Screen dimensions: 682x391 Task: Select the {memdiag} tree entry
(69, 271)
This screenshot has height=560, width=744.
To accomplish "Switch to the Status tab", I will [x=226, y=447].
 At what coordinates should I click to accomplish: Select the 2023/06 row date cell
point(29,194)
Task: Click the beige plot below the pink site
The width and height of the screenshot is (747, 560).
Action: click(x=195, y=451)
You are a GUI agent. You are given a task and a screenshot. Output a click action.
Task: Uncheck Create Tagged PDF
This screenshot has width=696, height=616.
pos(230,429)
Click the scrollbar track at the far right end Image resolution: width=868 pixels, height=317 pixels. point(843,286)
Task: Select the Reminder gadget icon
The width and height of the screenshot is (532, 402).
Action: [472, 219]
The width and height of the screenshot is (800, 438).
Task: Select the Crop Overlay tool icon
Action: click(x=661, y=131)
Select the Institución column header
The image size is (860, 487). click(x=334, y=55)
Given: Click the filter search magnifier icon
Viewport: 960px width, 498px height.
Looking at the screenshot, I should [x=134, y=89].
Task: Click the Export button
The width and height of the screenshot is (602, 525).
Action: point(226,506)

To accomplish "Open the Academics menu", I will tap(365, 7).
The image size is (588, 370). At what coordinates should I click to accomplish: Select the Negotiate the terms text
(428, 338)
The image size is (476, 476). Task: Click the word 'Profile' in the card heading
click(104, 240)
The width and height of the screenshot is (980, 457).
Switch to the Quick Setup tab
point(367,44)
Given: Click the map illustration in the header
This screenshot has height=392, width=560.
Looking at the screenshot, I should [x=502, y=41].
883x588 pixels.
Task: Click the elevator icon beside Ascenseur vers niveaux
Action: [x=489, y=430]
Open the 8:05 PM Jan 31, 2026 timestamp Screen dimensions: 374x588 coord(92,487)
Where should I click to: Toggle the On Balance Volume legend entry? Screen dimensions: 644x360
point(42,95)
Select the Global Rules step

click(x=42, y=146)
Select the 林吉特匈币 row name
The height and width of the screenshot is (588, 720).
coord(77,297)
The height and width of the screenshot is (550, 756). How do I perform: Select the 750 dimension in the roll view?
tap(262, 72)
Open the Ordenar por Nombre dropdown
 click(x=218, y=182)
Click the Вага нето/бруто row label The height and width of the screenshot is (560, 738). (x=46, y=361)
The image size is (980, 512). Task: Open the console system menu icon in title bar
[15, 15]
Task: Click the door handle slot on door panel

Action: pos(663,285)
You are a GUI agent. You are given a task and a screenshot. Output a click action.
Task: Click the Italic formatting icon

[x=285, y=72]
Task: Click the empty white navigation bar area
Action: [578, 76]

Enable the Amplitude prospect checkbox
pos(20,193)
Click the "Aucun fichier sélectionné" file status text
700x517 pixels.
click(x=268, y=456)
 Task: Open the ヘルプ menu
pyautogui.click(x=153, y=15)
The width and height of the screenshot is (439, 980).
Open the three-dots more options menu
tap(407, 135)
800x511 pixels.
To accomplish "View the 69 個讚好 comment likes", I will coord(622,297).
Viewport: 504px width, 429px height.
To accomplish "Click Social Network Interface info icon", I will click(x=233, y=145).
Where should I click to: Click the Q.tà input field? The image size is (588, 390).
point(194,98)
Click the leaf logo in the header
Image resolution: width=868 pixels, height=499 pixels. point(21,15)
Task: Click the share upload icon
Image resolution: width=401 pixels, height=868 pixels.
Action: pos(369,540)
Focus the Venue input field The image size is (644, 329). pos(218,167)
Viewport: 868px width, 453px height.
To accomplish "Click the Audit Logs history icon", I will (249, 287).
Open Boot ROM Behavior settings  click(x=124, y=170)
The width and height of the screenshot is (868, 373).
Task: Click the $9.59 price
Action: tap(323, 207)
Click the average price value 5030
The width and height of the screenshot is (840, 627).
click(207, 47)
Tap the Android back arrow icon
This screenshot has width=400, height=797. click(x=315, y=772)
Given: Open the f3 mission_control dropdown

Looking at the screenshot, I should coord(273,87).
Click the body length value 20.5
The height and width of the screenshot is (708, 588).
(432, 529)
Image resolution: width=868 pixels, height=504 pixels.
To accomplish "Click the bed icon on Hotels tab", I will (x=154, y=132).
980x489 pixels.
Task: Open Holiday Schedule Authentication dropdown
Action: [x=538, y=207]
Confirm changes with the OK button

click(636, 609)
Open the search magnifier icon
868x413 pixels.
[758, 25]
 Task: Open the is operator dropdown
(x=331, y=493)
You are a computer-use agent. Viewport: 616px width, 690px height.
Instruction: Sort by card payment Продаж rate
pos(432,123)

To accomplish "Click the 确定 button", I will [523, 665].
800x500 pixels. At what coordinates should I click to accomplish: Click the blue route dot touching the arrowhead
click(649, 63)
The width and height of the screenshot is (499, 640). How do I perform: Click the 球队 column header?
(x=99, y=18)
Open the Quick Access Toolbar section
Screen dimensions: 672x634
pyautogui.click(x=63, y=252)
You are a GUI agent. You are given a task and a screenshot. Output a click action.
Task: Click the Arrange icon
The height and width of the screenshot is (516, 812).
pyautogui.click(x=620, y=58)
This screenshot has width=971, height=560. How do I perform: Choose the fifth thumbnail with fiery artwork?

========================

§ **Exercise brief**: Each record must appear again, word for word.

§ **Worked solution**:
Screen dimensions: 682x391 Task: Select the {memdiag} tree entry
(69, 271)
This screenshot has height=560, width=744.
To accomplish "Switch to the Status tab", I will [x=226, y=447].
 At what coordinates should I click to accomplish: Select the 2023/06 row date cell
point(29,194)
Task: Click the beige plot below the pink site
The width and height of the screenshot is (747, 560).
Action: click(x=195, y=451)
You are a GUI agent. You are given a task and a screenshot. Output a click action.
Task: Uncheck Create Tagged PDF
This screenshot has width=696, height=616.
pos(230,429)
Click the scrollbar track at the far right end Image resolution: width=868 pixels, height=317 pixels. point(843,286)
Task: Select the Reminder gadget icon
The width and height of the screenshot is (532, 402).
Action: [472, 219]
The width and height of the screenshot is (800, 438).
Task: Select the Crop Overlay tool icon
Action: click(x=661, y=131)
Select the Institución column header
The image size is (860, 487). click(x=334, y=55)
Given: Click the filter search magnifier icon
Viewport: 960px width, 498px height.
Looking at the screenshot, I should [x=134, y=89].
Task: Click the Export button
The width and height of the screenshot is (602, 525).
Action: point(226,506)

To accomplish "Open the Academics menu", I will tap(365, 7).
The image size is (588, 370). At what coordinates should I click to accomplish: Select the Negotiate the terms text
(428, 338)
The image size is (476, 476). Task: Click the word 'Profile' in the card heading
click(104, 240)
The width and height of the screenshot is (980, 457).
Switch to the Quick Setup tab
point(367,44)
Given: Click the map illustration in the header
This screenshot has height=392, width=560.
Looking at the screenshot, I should [x=502, y=41].
883x588 pixels.
Task: Click the elevator icon beside Ascenseur vers niveaux
Action: [x=489, y=430]
Open the 8:05 PM Jan 31, 2026 timestamp Screen dimensions: 374x588 coord(92,487)
Where should I click to: Toggle the On Balance Volume legend entry? Screen dimensions: 644x360
point(42,95)
Select the Global Rules step

click(x=42, y=146)
Select the 林吉特匈币 row name
The height and width of the screenshot is (588, 720).
coord(77,297)
The height and width of the screenshot is (550, 756). How do I perform: Select the 750 dimension in the roll view?
tap(262, 72)
Open the Ordenar por Nombre dropdown
 click(x=218, y=182)
Click the Вага нето/бруто row label The height and width of the screenshot is (560, 738). (x=46, y=361)
The image size is (980, 512). Task: Open the console system menu icon in title bar
[15, 15]
Task: Click the door handle slot on door panel

Action: pos(663,285)
You are a GUI agent. You are given a task and a screenshot. Output a click action.
Task: Click the Italic formatting icon

[x=285, y=72]
Task: Click the empty white navigation bar area
Action: [578, 76]

Enable the Amplitude prospect checkbox
pos(20,193)
Click the "Aucun fichier sélectionné" file status text
700x517 pixels.
click(x=268, y=456)
 Task: Open the ヘルプ menu
pyautogui.click(x=153, y=15)
The width and height of the screenshot is (439, 980).
Open the three-dots more options menu
tap(407, 135)
800x511 pixels.
To accomplish "View the 69 個讚好 comment likes", I will coord(622,297).
Viewport: 504px width, 429px height.
To accomplish "Click Social Network Interface info icon", I will click(x=233, y=145).
Where should I click to: Click the Q.tà input field? The image size is (588, 390).
point(194,98)
Click the leaf logo in the header
Image resolution: width=868 pixels, height=499 pixels. point(21,15)
Task: Click the share upload icon
Image resolution: width=401 pixels, height=868 pixels.
Action: pos(369,540)
Focus the Venue input field The image size is (644, 329). pos(218,167)
Viewport: 868px width, 453px height.
To accomplish "Click the Audit Logs history icon", I will (249, 287).
Open Boot ROM Behavior settings  click(x=124, y=170)
The width and height of the screenshot is (868, 373).
Task: Click the $9.59 price
Action: tap(323, 207)
Click the average price value 5030
The width and height of the screenshot is (840, 627).
click(207, 47)
Tap the Android back arrow icon
This screenshot has width=400, height=797. click(x=315, y=772)
Given: Open the f3 mission_control dropdown

Looking at the screenshot, I should coord(273,87).
Click the body length value 20.5
The height and width of the screenshot is (708, 588).
(432, 529)
Image resolution: width=868 pixels, height=504 pixels.
To accomplish "Click the bed icon on Hotels tab", I will (x=154, y=132).
980x489 pixels.
Task: Open Holiday Schedule Authentication dropdown
Action: [x=538, y=207]
Confirm changes with the OK button

click(636, 609)
Open the search magnifier icon
868x413 pixels.
[758, 25]
 Task: Open the is operator dropdown
(x=331, y=493)
You are a computer-use agent. Viewport: 616px width, 690px height.
Instruction: Sort by card payment Продаж rate
pos(432,123)

To accomplish "Click the 确定 button", I will [523, 665].
800x500 pixels. At what coordinates should I click to accomplish: Click the blue route dot touching the arrowhead
click(649, 63)
The width and height of the screenshot is (499, 640). How do I perform: Click the 球队 column header?
(x=99, y=18)
Open the Quick Access Toolbar section
Screen dimensions: 672x634
pyautogui.click(x=63, y=252)
You are a GUI agent. You are given a task and a screenshot. Output a click action.
Task: Click the Arrange icon
The height and width of the screenshot is (516, 812).
pyautogui.click(x=620, y=58)
This screenshot has width=971, height=560. How do I perform: Choose the fifth thumbnail with fiery artwork?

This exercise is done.